Flow structure differed markedly between the cylindrical inflow and the LA model. The cylindrical inflow led to parallel flow streamlines and therefore symmetric flow profile at the MV (Figure 2(a) and (c)). The streamlines within the LA showed the formation of a large vortex at the center of the LA resulting in an asymmetric flow profile at the MV (Figure 2(b) and (d)). The results of intra-atrial flow simulation and atrial vortex is supported by previous studies.¹⁷ In the anatomical model the pulmonary inflow resulted in an atrial vortex, that skewed the inflow from 5° to 36° over a cardiac cycle and in average by 25° at the MV compared to straight flow created by the cylindrical inflow (Figure 2(c) and (d)).

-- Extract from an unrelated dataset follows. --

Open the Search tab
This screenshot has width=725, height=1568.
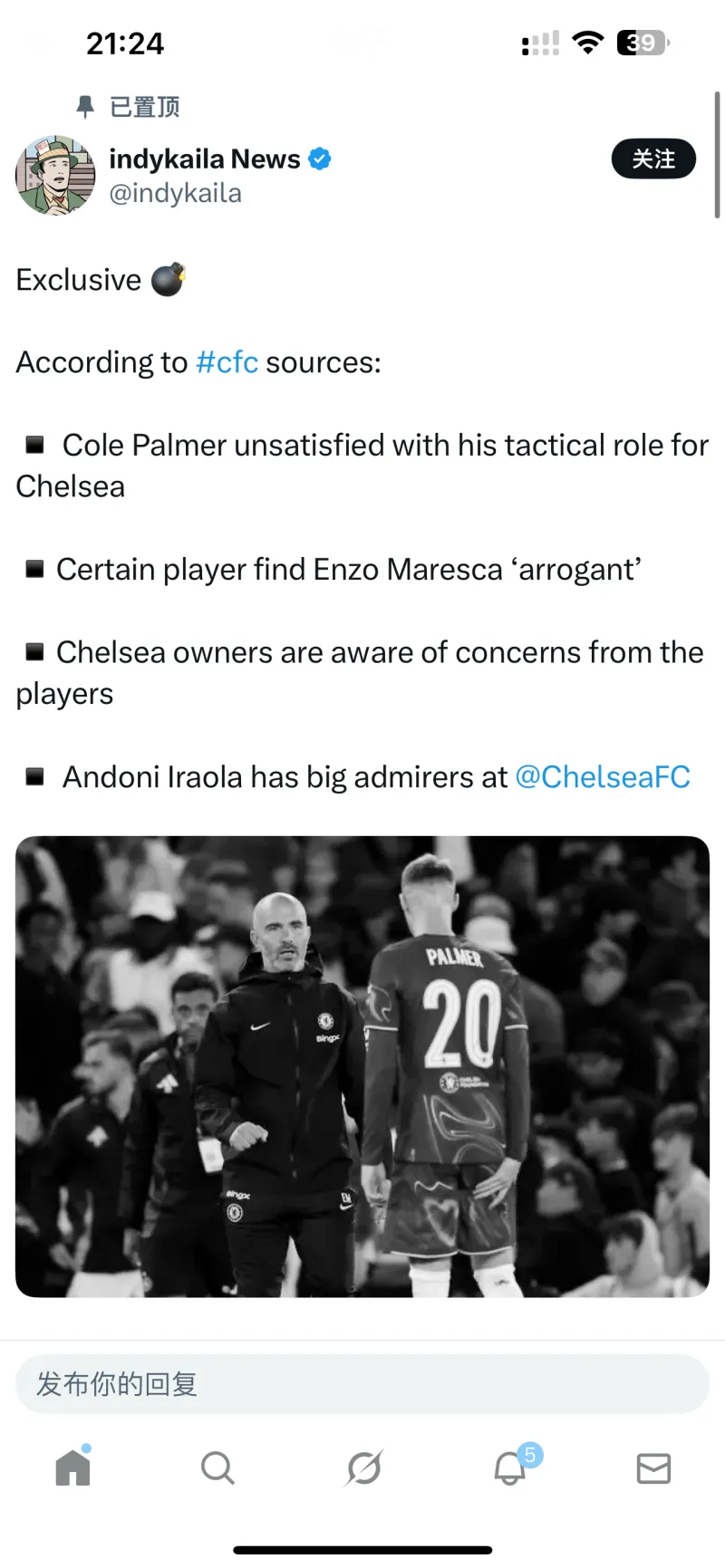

Figure 2. — First row (a,b): time-averaged flow streamline over 9CC within the inflow section and the left atrium, second row (c,d): time-averaged velocity vectors over 9CC at the mitral valve without and with enclosure of the left atrium.

Obvious differences can be seen in the velocity distribution within the LV as a result of the different inflow geometries. The main flow jet of the simplified LH directed to the inflow cannula (Figure 3(a)), while for the anatomical LH it was directed toward the septal wall (Figure 3(b)), leading to higher velocity distribution around the mitral annulus and LVOT. The straight inflow patterns in the simplified LH directed the majority of flow toward the inflow cannula (Figure 3(c)). By contrast, with the anatomical LH the flow streamlines deviated toward the septum downstream of the MV (Figure 3(d)). Therefore, the main flow jet reached the apex of the LV at the septal side, creating higher apical washout (Figure 3(d)).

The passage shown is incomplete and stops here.